*TASK TO COMPLETE*. Every entry below is to be copied exactly, with nothing omitted.

*DATA FOR THIS EXERCISE*.
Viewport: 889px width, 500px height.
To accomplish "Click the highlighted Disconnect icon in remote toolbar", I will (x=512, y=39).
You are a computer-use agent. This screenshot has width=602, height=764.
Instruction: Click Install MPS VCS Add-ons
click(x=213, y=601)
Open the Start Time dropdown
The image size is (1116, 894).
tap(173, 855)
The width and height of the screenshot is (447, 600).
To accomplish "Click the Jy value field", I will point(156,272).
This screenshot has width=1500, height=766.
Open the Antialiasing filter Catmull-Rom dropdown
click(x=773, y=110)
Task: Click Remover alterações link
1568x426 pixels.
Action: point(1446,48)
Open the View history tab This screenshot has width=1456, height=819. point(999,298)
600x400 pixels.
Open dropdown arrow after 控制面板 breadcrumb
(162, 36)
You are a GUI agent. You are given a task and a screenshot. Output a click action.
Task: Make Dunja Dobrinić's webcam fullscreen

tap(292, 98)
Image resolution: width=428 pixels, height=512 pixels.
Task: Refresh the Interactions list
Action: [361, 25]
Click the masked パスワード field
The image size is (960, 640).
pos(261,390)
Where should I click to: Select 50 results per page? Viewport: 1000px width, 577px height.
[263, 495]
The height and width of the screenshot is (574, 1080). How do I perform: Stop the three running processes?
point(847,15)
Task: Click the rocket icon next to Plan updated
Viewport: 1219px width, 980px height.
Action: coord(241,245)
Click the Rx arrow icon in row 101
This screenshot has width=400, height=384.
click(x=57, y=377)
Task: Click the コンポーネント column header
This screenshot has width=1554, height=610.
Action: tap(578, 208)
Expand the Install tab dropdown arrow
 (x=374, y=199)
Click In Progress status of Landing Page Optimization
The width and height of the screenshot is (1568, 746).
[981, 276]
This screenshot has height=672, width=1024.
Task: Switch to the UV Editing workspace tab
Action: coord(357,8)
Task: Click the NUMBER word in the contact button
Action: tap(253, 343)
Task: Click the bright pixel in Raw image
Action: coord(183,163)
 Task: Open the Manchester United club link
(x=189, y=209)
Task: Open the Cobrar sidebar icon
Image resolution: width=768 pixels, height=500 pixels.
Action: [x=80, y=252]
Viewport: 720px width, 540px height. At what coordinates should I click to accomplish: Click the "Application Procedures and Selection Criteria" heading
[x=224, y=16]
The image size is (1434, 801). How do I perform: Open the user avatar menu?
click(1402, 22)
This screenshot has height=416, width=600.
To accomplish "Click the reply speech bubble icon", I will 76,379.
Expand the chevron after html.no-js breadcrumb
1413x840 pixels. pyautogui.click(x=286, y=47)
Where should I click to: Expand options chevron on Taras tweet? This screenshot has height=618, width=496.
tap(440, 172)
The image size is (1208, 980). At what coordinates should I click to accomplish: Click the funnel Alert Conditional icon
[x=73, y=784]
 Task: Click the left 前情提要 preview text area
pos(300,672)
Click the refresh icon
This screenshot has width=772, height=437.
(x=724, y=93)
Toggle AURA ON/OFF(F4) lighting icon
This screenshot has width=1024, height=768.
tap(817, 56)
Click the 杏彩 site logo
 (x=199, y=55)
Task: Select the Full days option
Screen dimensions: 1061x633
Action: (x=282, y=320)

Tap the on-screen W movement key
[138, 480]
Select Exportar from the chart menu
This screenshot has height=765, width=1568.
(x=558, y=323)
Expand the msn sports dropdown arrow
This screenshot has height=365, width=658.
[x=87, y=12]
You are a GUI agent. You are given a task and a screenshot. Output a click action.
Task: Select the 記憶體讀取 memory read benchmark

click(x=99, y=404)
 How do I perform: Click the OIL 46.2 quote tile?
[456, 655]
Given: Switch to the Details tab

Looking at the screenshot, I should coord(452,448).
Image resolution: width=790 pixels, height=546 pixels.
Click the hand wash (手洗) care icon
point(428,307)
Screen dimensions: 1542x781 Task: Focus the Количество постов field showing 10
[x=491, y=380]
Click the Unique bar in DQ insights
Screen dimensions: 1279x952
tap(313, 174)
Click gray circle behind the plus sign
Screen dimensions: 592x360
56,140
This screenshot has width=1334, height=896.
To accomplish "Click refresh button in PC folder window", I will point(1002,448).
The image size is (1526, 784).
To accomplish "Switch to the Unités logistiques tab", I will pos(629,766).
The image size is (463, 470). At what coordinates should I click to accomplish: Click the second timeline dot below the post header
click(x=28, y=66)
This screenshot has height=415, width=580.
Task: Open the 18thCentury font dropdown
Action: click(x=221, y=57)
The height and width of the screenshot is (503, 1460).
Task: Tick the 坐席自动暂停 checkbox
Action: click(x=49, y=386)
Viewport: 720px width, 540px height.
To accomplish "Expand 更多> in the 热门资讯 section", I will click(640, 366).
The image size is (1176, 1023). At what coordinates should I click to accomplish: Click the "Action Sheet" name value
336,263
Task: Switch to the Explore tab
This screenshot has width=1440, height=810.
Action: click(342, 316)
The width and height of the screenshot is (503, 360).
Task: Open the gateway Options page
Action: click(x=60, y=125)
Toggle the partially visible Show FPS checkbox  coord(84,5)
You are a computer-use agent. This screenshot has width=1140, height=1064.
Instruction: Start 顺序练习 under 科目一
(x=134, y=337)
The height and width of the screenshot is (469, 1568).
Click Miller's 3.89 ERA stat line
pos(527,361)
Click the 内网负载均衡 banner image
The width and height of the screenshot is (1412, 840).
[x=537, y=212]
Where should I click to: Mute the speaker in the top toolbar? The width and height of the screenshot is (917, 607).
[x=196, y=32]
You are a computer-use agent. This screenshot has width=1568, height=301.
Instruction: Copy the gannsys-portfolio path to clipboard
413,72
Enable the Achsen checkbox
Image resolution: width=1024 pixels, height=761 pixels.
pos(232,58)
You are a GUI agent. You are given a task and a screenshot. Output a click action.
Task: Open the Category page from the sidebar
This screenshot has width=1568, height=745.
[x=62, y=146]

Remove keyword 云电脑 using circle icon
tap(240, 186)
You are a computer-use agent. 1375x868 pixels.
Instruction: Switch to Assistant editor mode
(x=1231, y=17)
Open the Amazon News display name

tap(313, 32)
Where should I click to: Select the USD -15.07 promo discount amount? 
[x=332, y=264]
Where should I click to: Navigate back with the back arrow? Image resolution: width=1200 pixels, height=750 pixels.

*OUTPUT FOR THIS EXERCISE*.
Viewport: 889px width, 500px height.
To accomplish "Click the highlighted Disconnect icon in remote toolbar", I will (x=512, y=39).
You are a computer-use agent. This screenshot has width=602, height=764.
Instruction: Click Install MPS VCS Add-ons
click(x=213, y=601)
Open the Start Time dropdown
The image size is (1116, 894).
tap(173, 855)
The width and height of the screenshot is (447, 600).
To accomplish "Click the Jy value field", I will point(156,272).
This screenshot has width=1500, height=766.
Open the Antialiasing filter Catmull-Rom dropdown
click(x=773, y=110)
Task: Click Remover alterações link
1568x426 pixels.
Action: point(1446,48)
Open the View history tab This screenshot has width=1456, height=819. point(999,298)
600x400 pixels.
Open dropdown arrow after 控制面板 breadcrumb
(162, 36)
You are a GUI agent. You are given a task and a screenshot. Output a click action.
Task: Make Dunja Dobrinić's webcam fullscreen

tap(292, 98)
Image resolution: width=428 pixels, height=512 pixels.
Task: Refresh the Interactions list
Action: [361, 25]
Click the masked パスワード field
The image size is (960, 640).
pos(261,390)
Where should I click to: Select 50 results per page? Viewport: 1000px width, 577px height.
[263, 495]
The height and width of the screenshot is (574, 1080). How do I perform: Stop the three running processes?
point(847,15)
Task: Click the rocket icon next to Plan updated
Viewport: 1219px width, 980px height.
Action: coord(241,245)
Click the Rx arrow icon in row 101
This screenshot has width=400, height=384.
click(x=57, y=377)
Task: Click the コンポーネント column header
This screenshot has width=1554, height=610.
Action: tap(578, 208)
Expand the Install tab dropdown arrow
 (x=374, y=199)
Click In Progress status of Landing Page Optimization
The width and height of the screenshot is (1568, 746).
[981, 276]
This screenshot has height=672, width=1024.
Task: Switch to the UV Editing workspace tab
Action: coord(357,8)
Task: Click the NUMBER word in the contact button
Action: tap(253, 343)
Task: Click the bright pixel in Raw image
Action: coord(183,163)
 Task: Open the Manchester United club link
(x=189, y=209)
Task: Open the Cobrar sidebar icon
Image resolution: width=768 pixels, height=500 pixels.
Action: [x=80, y=252]
Viewport: 720px width, 540px height. At what coordinates should I click to accomplish: Click the "Application Procedures and Selection Criteria" heading
[x=224, y=16]
The image size is (1434, 801). How do I perform: Open the user avatar menu?
click(1402, 22)
This screenshot has height=416, width=600.
To accomplish "Click the reply speech bubble icon", I will 76,379.
Expand the chevron after html.no-js breadcrumb
1413x840 pixels. pyautogui.click(x=286, y=47)
Where should I click to: Expand options chevron on Taras tweet? This screenshot has height=618, width=496.
tap(440, 172)
The image size is (1208, 980). At what coordinates should I click to accomplish: Click the funnel Alert Conditional icon
[x=73, y=784]
 Task: Click the left 前情提要 preview text area
pos(300,672)
Click the refresh icon
This screenshot has width=772, height=437.
(x=724, y=93)
Toggle AURA ON/OFF(F4) lighting icon
This screenshot has width=1024, height=768.
tap(817, 56)
Click the 杏彩 site logo
 (x=199, y=55)
Task: Select the Full days option
Screen dimensions: 1061x633
Action: (x=282, y=320)

Tap the on-screen W movement key
[138, 480]
Select Exportar from the chart menu
This screenshot has height=765, width=1568.
(x=558, y=323)
Expand the msn sports dropdown arrow
This screenshot has height=365, width=658.
[x=87, y=12]
You are a GUI agent. You are given a task and a screenshot. Output a click action.
Task: Select the 記憶體讀取 memory read benchmark

click(x=99, y=404)
 How do I perform: Click the OIL 46.2 quote tile?
[456, 655]
Given: Switch to the Details tab

Looking at the screenshot, I should coord(452,448).
Image resolution: width=790 pixels, height=546 pixels.
Click the hand wash (手洗) care icon
point(428,307)
Screen dimensions: 1542x781 Task: Focus the Количество постов field showing 10
[x=491, y=380]
Click the Unique bar in DQ insights
Screen dimensions: 1279x952
tap(313, 174)
Click gray circle behind the plus sign
Screen dimensions: 592x360
56,140
This screenshot has width=1334, height=896.
To accomplish "Click refresh button in PC folder window", I will point(1002,448).
The image size is (1526, 784).
To accomplish "Switch to the Unités logistiques tab", I will pos(629,766).
The image size is (463, 470). At what coordinates should I click to accomplish: Click the second timeline dot below the post header
click(x=28, y=66)
This screenshot has height=415, width=580.
Task: Open the 18thCentury font dropdown
Action: click(x=221, y=57)
The height and width of the screenshot is (503, 1460).
Task: Tick the 坐席自动暂停 checkbox
Action: click(x=49, y=386)
Viewport: 720px width, 540px height.
To accomplish "Expand 更多> in the 热门资讯 section", I will click(640, 366).
The image size is (1176, 1023). At what coordinates should I click to accomplish: Click the "Action Sheet" name value
336,263
Task: Switch to the Explore tab
This screenshot has width=1440, height=810.
Action: click(342, 316)
The width and height of the screenshot is (503, 360).
Task: Open the gateway Options page
Action: click(x=60, y=125)
Toggle the partially visible Show FPS checkbox  coord(84,5)
You are a computer-use agent. This screenshot has width=1140, height=1064.
Instruction: Start 顺序练习 under 科目一
(x=134, y=337)
The height and width of the screenshot is (469, 1568).
Click Miller's 3.89 ERA stat line
pos(527,361)
Click the 内网负载均衡 banner image
The width and height of the screenshot is (1412, 840).
[x=537, y=212]
Where should I click to: Mute the speaker in the top toolbar? The width and height of the screenshot is (917, 607).
[x=196, y=32]
You are a computer-use agent. This screenshot has width=1568, height=301.
Instruction: Copy the gannsys-portfolio path to clipboard
413,72
Enable the Achsen checkbox
Image resolution: width=1024 pixels, height=761 pixels.
pos(232,58)
You are a GUI agent. You are given a task and a screenshot. Output a click action.
Task: Open the Category page from the sidebar
This screenshot has width=1568, height=745.
[x=62, y=146]

Remove keyword 云电脑 using circle icon
tap(240, 186)
You are a computer-use agent. 1375x868 pixels.
Instruction: Switch to Assistant editor mode
(x=1231, y=17)
Open the Amazon News display name

tap(313, 32)
Where should I click to: Select the USD -15.07 promo discount amount? 
[x=332, y=264]
Where should I click to: Navigate back with the back arrow? Image resolution: width=1200 pixels, height=750 pixels.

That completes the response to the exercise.